= Howard McDonnell =

American politician (1909–1992)

Howard Andre McDonnell (June 13, 1909 – February 19, 1992) was an American Democratic politician from Mississippi. He was a member of the Mississippi House of Representatives from 1940 to 1944 and was member of the Mississippi State Senate from 1944 to 1948, 1952 to 1956, and 1964 to 1968.

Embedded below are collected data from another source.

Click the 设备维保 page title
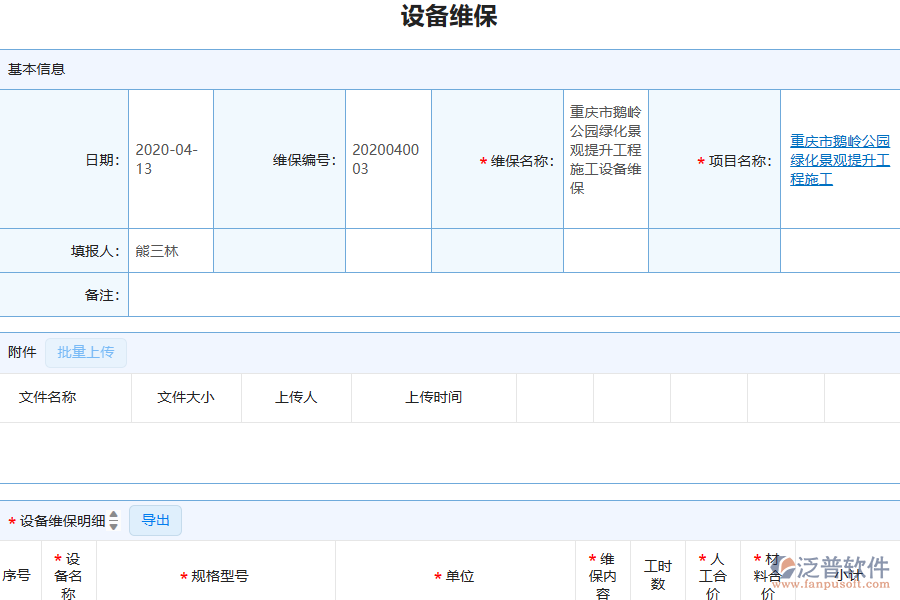pos(450,17)
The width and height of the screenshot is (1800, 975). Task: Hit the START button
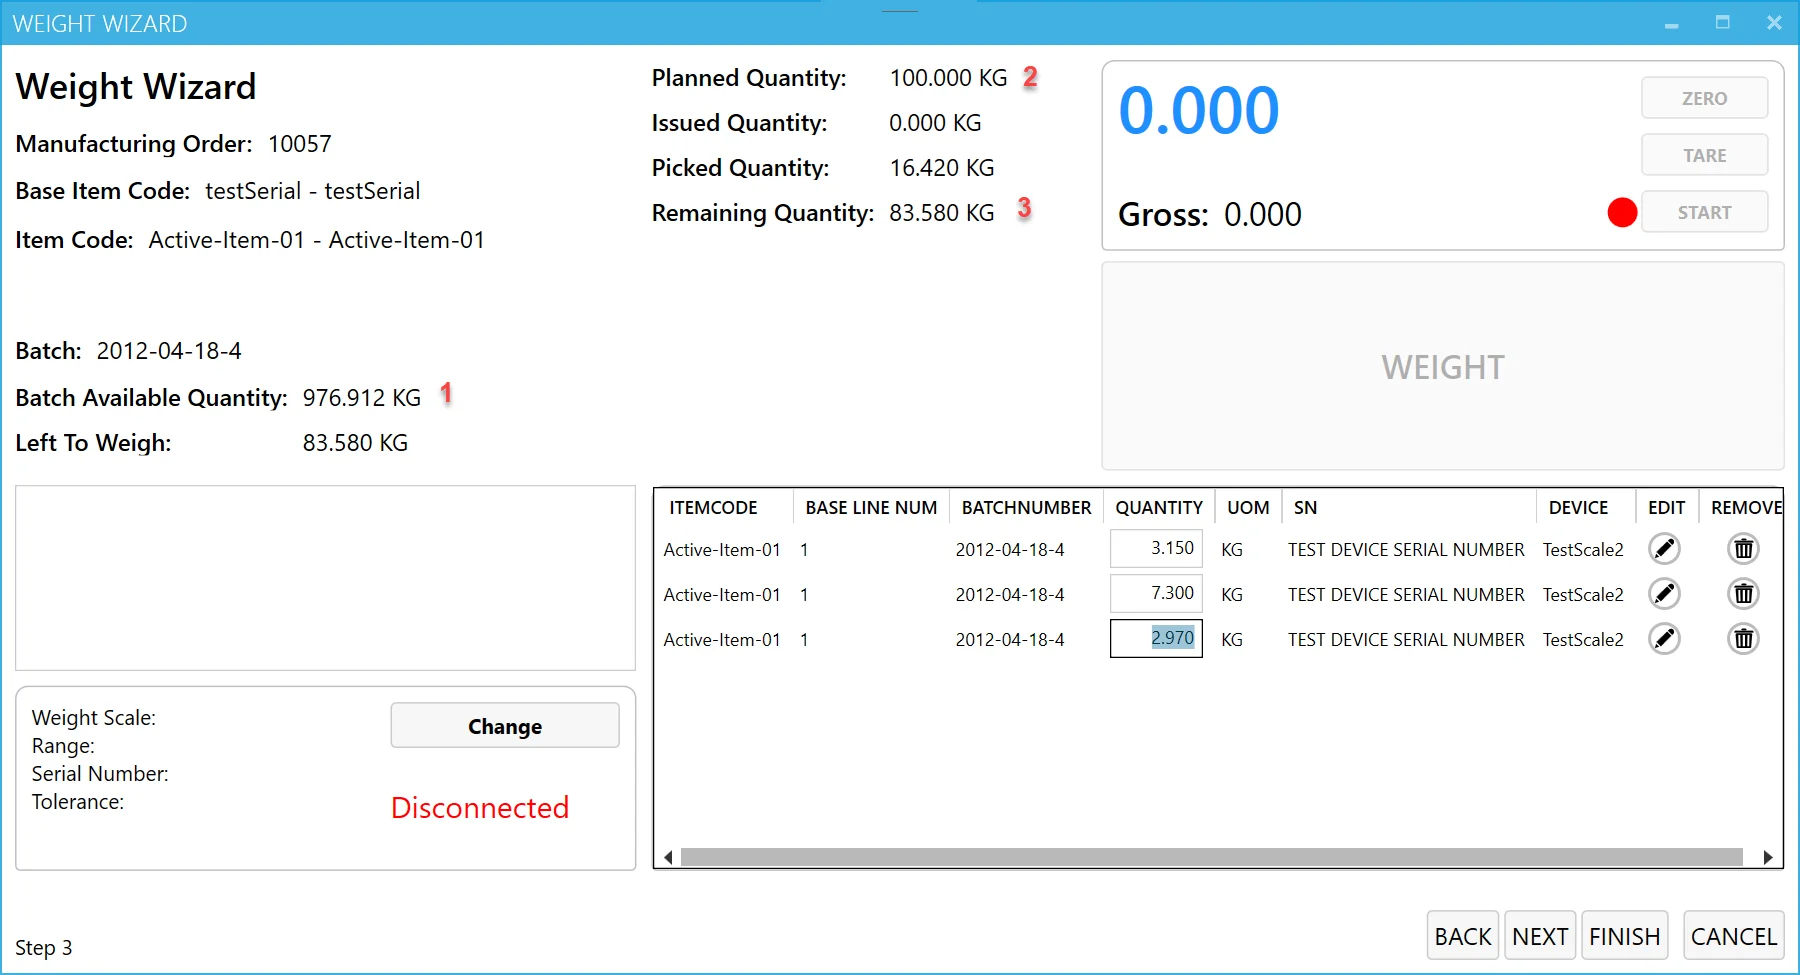(1704, 212)
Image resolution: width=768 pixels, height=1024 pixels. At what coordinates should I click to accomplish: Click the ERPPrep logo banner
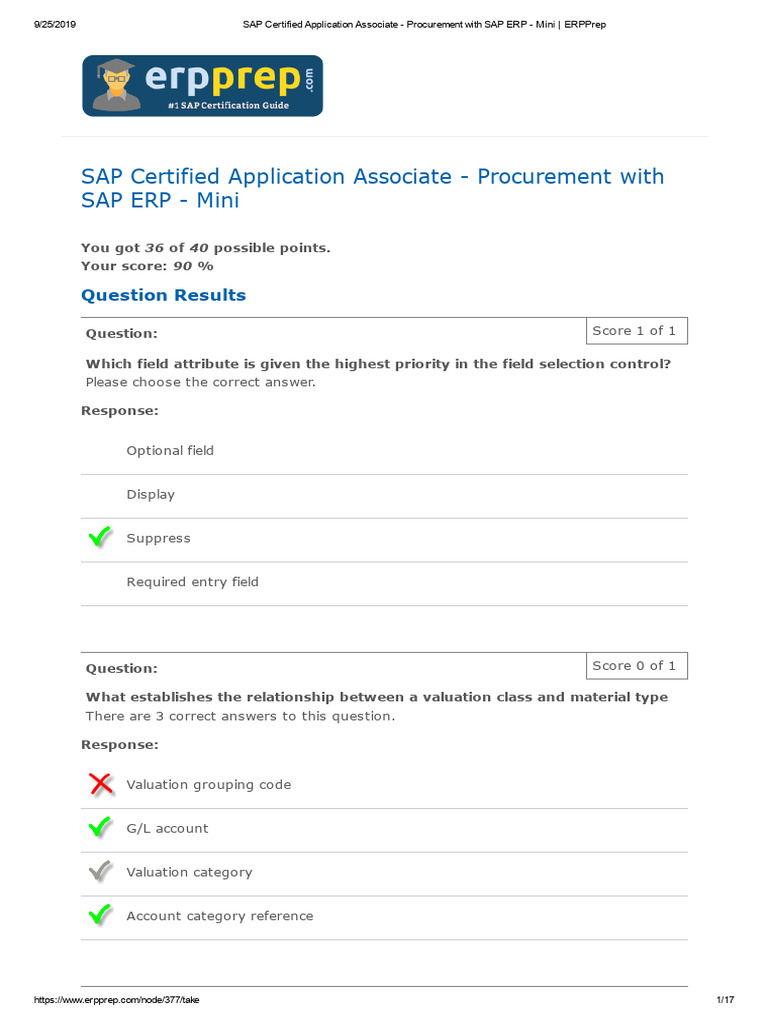click(x=202, y=86)
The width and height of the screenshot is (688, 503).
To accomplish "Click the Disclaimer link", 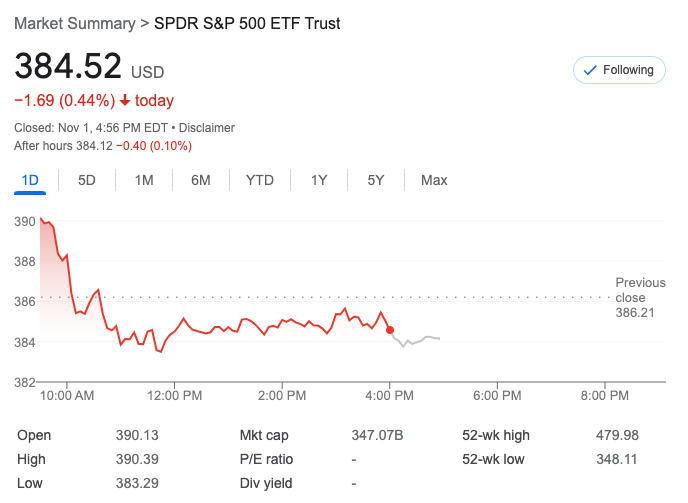I will (x=207, y=128).
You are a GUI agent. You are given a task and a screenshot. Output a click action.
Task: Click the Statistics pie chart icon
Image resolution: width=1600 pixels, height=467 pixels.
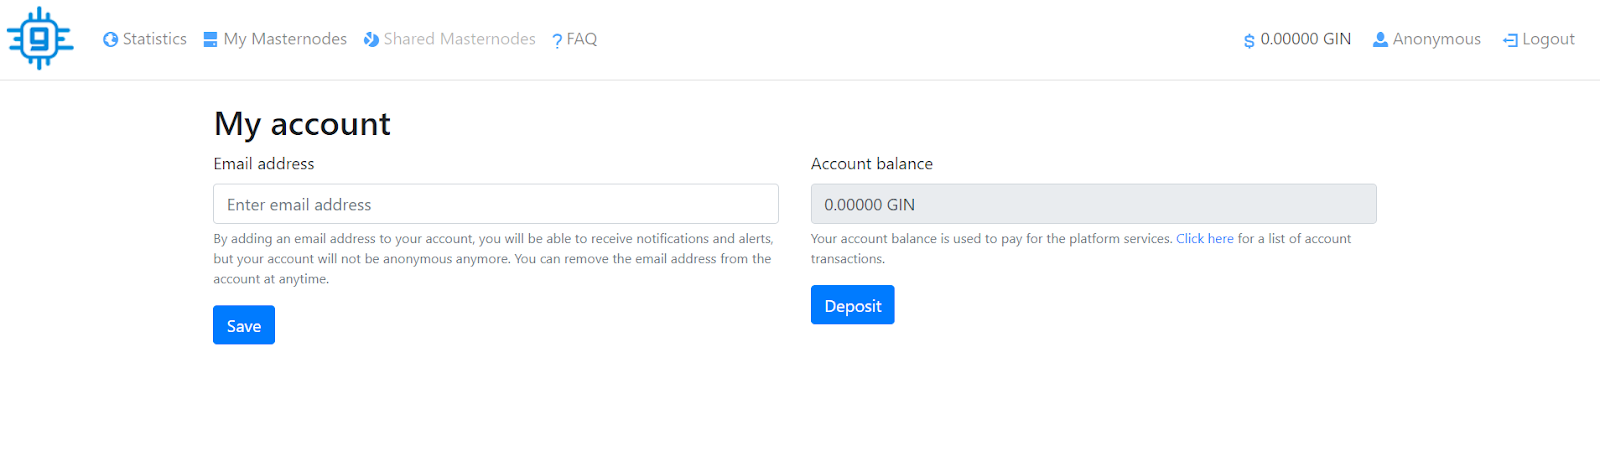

== Early life and education ==
McDonnell was born on June 13, 1909, in New Orleans, Louisiana. His family moved to Biloxi, Mississippi after he was born and he attended both the Gulf Coast Military Academy and Biloxi High School. McDonnell studied criminology at Loyola University, graduating in 1935. He earned a Juris Doctor from Cumberland School of Law and was admitted to the state bar in 1937. For a time, McDonnell studied business at Draughons College and eventually earned a PhD in Criminologal Research at Walden University.

== Career ==
McDonnell started his career in Biloxi, where he was a practicing attorney and criminologist.McDonnell was an advocate for prisoners' rights and worked to establish a juvenile court system in Mississippi. McDonnell publicly argued in the Sun Herald that such a court would prevent youth offenders from falling into a cycle of violence. In February 1938, he presented a plan for the system to the Mississippi Legislature. While a bill to create the system was introduced, it failed in the House and McDonnell directed his attention towards creating a local version of the system in Biloxi. Also in 1938 he was involved in the creation of the Mississippi Highway Patrol.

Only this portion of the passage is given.